WORK ORDER: Repeat the data in full. Every line must match.

DATA FOR REVIEW:
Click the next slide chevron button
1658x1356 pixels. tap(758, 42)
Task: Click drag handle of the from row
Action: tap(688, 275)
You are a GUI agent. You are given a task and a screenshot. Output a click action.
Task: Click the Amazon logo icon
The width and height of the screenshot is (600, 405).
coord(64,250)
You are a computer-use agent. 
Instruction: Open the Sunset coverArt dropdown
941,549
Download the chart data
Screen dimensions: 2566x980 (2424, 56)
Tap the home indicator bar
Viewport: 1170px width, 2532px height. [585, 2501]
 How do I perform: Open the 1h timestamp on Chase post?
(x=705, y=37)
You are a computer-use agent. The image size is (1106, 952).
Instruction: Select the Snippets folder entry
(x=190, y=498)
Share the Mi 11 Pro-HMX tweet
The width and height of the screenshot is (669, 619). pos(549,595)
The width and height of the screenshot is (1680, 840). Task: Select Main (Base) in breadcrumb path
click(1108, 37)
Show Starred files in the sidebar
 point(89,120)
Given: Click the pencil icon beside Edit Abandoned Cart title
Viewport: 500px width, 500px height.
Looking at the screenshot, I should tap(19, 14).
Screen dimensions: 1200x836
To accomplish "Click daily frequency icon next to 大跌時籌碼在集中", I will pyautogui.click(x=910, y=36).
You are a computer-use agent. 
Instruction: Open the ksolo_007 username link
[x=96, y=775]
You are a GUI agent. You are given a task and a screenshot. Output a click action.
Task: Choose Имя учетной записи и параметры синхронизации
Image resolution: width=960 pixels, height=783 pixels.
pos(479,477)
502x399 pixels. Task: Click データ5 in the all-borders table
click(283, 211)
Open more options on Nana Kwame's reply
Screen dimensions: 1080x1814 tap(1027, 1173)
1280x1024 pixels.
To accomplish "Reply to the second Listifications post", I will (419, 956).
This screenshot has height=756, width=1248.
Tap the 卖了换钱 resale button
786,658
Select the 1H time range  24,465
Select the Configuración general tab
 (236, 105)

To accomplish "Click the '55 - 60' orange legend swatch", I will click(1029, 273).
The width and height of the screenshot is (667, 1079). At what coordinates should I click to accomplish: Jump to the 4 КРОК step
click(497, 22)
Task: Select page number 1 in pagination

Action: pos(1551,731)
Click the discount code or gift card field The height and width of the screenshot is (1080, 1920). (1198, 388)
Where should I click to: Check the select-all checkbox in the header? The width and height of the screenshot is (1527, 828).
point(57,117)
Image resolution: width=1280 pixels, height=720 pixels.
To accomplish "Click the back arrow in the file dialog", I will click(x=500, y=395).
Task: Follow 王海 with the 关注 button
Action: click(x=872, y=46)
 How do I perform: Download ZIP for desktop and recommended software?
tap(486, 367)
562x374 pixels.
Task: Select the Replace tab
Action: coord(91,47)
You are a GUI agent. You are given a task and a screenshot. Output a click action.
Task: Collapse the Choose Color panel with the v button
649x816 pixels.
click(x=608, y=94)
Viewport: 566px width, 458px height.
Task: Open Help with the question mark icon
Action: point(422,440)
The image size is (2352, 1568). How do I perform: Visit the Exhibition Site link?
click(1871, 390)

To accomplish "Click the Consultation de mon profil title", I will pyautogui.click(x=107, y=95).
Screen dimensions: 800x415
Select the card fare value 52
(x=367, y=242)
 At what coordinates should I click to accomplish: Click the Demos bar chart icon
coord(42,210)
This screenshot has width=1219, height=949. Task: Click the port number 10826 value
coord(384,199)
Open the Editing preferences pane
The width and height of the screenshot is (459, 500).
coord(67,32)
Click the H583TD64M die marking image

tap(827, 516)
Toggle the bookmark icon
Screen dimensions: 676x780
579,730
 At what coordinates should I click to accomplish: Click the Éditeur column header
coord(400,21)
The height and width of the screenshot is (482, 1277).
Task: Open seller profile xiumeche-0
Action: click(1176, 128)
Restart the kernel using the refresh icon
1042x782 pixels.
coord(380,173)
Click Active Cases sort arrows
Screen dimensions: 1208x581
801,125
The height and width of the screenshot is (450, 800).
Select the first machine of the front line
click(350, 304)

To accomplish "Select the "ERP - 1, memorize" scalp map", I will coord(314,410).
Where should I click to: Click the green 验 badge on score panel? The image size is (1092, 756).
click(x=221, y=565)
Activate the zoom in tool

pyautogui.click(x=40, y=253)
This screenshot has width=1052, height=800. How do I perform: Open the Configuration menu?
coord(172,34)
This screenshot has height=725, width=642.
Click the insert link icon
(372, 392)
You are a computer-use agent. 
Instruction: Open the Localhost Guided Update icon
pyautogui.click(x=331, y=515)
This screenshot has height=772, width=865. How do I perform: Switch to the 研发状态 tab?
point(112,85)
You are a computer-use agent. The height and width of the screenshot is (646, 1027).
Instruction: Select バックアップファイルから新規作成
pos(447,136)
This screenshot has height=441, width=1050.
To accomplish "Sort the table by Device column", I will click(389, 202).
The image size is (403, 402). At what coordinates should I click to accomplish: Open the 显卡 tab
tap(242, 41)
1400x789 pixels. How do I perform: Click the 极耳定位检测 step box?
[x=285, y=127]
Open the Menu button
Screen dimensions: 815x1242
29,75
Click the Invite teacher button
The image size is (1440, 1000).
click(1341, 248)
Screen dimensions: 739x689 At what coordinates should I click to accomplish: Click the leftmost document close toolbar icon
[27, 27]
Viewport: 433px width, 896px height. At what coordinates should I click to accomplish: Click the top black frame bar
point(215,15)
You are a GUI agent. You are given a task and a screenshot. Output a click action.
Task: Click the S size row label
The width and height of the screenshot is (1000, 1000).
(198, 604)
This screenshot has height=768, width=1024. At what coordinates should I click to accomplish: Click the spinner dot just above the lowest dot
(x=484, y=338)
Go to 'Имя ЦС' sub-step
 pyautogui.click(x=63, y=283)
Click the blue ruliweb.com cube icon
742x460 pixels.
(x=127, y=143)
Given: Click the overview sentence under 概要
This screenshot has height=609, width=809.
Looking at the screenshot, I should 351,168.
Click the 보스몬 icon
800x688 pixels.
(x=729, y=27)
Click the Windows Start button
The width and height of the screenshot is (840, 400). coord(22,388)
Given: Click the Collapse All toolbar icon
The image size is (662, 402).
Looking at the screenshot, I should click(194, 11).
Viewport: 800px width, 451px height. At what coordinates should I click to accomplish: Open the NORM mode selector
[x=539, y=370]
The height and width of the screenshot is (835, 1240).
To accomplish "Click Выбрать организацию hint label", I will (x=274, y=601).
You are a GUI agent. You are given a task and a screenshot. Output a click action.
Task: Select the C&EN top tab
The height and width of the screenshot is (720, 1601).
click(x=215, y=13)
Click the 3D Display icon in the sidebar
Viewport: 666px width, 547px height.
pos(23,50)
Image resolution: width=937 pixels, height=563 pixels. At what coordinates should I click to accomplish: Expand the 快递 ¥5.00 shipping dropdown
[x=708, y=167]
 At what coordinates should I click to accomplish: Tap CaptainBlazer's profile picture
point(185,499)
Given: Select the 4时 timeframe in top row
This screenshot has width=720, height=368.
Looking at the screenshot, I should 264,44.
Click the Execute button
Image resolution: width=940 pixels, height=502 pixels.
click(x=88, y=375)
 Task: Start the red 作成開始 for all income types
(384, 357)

SOLUTION TO THIS TASK:
Click the next slide chevron button
1658x1356 pixels. tap(758, 42)
Task: Click drag handle of the from row
Action: tap(688, 275)
You are a GUI agent. You are given a task and a screenshot. Output a click action.
Task: Click the Amazon logo icon
The width and height of the screenshot is (600, 405).
coord(64,250)
You are a computer-use agent. 
Instruction: Open the Sunset coverArt dropdown
941,549
Download the chart data
Screen dimensions: 2566x980 (2424, 56)
Tap the home indicator bar
Viewport: 1170px width, 2532px height. [585, 2501]
 How do I perform: Open the 1h timestamp on Chase post?
(x=705, y=37)
You are a computer-use agent. The image size is (1106, 952).
Instruction: Select the Snippets folder entry
(x=190, y=498)
Share the Mi 11 Pro-HMX tweet
The width and height of the screenshot is (669, 619). pos(549,595)
The width and height of the screenshot is (1680, 840). Task: Select Main (Base) in breadcrumb path
click(1108, 37)
Show Starred files in the sidebar
 point(89,120)
Given: Click the pencil icon beside Edit Abandoned Cart title
Viewport: 500px width, 500px height.
Looking at the screenshot, I should tap(19, 14).
Screen dimensions: 1200x836
To accomplish "Click daily frequency icon next to 大跌時籌碼在集中", I will pyautogui.click(x=910, y=36).
You are a computer-use agent. 
Instruction: Open the ksolo_007 username link
[x=96, y=775]
You are a GUI agent. You are given a task and a screenshot. Output a click action.
Task: Choose Имя учетной записи и параметры синхронизации
Image resolution: width=960 pixels, height=783 pixels.
pos(479,477)
502x399 pixels. Task: Click データ5 in the all-borders table
click(283, 211)
Open more options on Nana Kwame's reply
Screen dimensions: 1080x1814 tap(1027, 1173)
1280x1024 pixels.
To accomplish "Reply to the second Listifications post", I will (419, 956).
This screenshot has height=756, width=1248.
Tap the 卖了换钱 resale button
786,658
Select the 1H time range  24,465
Select the Configuración general tab
 (236, 105)

To accomplish "Click the '55 - 60' orange legend swatch", I will click(1029, 273).
The width and height of the screenshot is (667, 1079). At what coordinates should I click to accomplish: Jump to the 4 КРОК step
click(497, 22)
Task: Select page number 1 in pagination

Action: pos(1551,731)
Click the discount code or gift card field The height and width of the screenshot is (1080, 1920). (1198, 388)
Where should I click to: Check the select-all checkbox in the header? The width and height of the screenshot is (1527, 828).
point(57,117)
Image resolution: width=1280 pixels, height=720 pixels.
To accomplish "Click the back arrow in the file dialog", I will click(x=500, y=395).
Task: Follow 王海 with the 关注 button
Action: click(x=872, y=46)
 How do I perform: Download ZIP for desktop and recommended software?
tap(486, 367)
562x374 pixels.
Task: Select the Replace tab
Action: coord(91,47)
You are a GUI agent. You are given a task and a screenshot. Output a click action.
Task: Collapse the Choose Color panel with the v button
649x816 pixels.
click(x=608, y=94)
Viewport: 566px width, 458px height.
Task: Open Help with the question mark icon
Action: point(422,440)
The image size is (2352, 1568). How do I perform: Visit the Exhibition Site link?
click(1871, 390)

To accomplish "Click the Consultation de mon profil title", I will pyautogui.click(x=107, y=95).
Screen dimensions: 800x415
Select the card fare value 52
(x=367, y=242)
 At what coordinates should I click to accomplish: Click the Demos bar chart icon
coord(42,210)
This screenshot has width=1219, height=949. Task: Click the port number 10826 value
coord(384,199)
Open the Editing preferences pane
The width and height of the screenshot is (459, 500).
coord(67,32)
Click the H583TD64M die marking image

tap(827, 516)
Toggle the bookmark icon
Screen dimensions: 676x780
579,730
 At what coordinates should I click to accomplish: Click the Éditeur column header
coord(400,21)
The height and width of the screenshot is (482, 1277).
Task: Open seller profile xiumeche-0
Action: click(1176, 128)
Restart the kernel using the refresh icon
1042x782 pixels.
coord(380,173)
Click Active Cases sort arrows
Screen dimensions: 1208x581
801,125
The height and width of the screenshot is (450, 800).
Select the first machine of the front line
click(350, 304)

To accomplish "Select the "ERP - 1, memorize" scalp map", I will coord(314,410).
Where should I click to: Click the green 验 badge on score panel? The image size is (1092, 756).
click(x=221, y=565)
Activate the zoom in tool

pyautogui.click(x=40, y=253)
This screenshot has width=1052, height=800. How do I perform: Open the Configuration menu?
coord(172,34)
This screenshot has height=725, width=642.
Click the insert link icon
(372, 392)
You are a computer-use agent. 
Instruction: Open the Localhost Guided Update icon
pyautogui.click(x=331, y=515)
This screenshot has height=772, width=865. How do I perform: Switch to the 研发状态 tab?
point(112,85)
You are a computer-use agent. The height and width of the screenshot is (646, 1027).
Instruction: Select バックアップファイルから新規作成
pos(447,136)
This screenshot has height=441, width=1050.
To accomplish "Sort the table by Device column", I will click(389, 202).
The image size is (403, 402). At what coordinates should I click to accomplish: Open the 显卡 tab
tap(242, 41)
1400x789 pixels. How do I perform: Click the 极耳定位检测 step box?
[x=285, y=127]
Open the Menu button
Screen dimensions: 815x1242
29,75
Click the Invite teacher button
The image size is (1440, 1000).
click(1341, 248)
Screen dimensions: 739x689 At what coordinates should I click to accomplish: Click the leftmost document close toolbar icon
[27, 27]
Viewport: 433px width, 896px height. At what coordinates should I click to accomplish: Click the top black frame bar
point(215,15)
You are a GUI agent. You are given a task and a screenshot. Output a click action.
Task: Click the S size row label
The width and height of the screenshot is (1000, 1000).
(198, 604)
This screenshot has height=768, width=1024. At what coordinates should I click to accomplish: Click the spinner dot just above the lowest dot
(x=484, y=338)
Go to 'Имя ЦС' sub-step
 pyautogui.click(x=63, y=283)
Click the blue ruliweb.com cube icon
742x460 pixels.
(x=127, y=143)
Given: Click the overview sentence under 概要
This screenshot has height=609, width=809.
Looking at the screenshot, I should 351,168.
Click the 보스몬 icon
800x688 pixels.
(x=729, y=27)
Click the Windows Start button
The width and height of the screenshot is (840, 400). coord(22,388)
Given: Click the Collapse All toolbar icon
The image size is (662, 402).
Looking at the screenshot, I should click(194, 11).
Viewport: 800px width, 451px height. At what coordinates should I click to accomplish: Open the NORM mode selector
[x=539, y=370]
The height and width of the screenshot is (835, 1240).
To accomplish "Click Выбрать организацию hint label", I will (x=274, y=601).
You are a GUI agent. You are given a task and a screenshot. Output a click action.
Task: Select the C&EN top tab
The height and width of the screenshot is (720, 1601).
click(x=215, y=13)
Click the 3D Display icon in the sidebar
Viewport: 666px width, 547px height.
pos(23,50)
Image resolution: width=937 pixels, height=563 pixels. At what coordinates should I click to accomplish: Expand the 快递 ¥5.00 shipping dropdown
[x=708, y=167]
 At what coordinates should I click to accomplish: Tap CaptainBlazer's profile picture
point(185,499)
Given: Select the 4时 timeframe in top row
This screenshot has width=720, height=368.
Looking at the screenshot, I should 264,44.
Click the Execute button
Image resolution: width=940 pixels, height=502 pixels.
click(x=88, y=375)
 Task: Start the red 作成開始 for all income types
(384, 357)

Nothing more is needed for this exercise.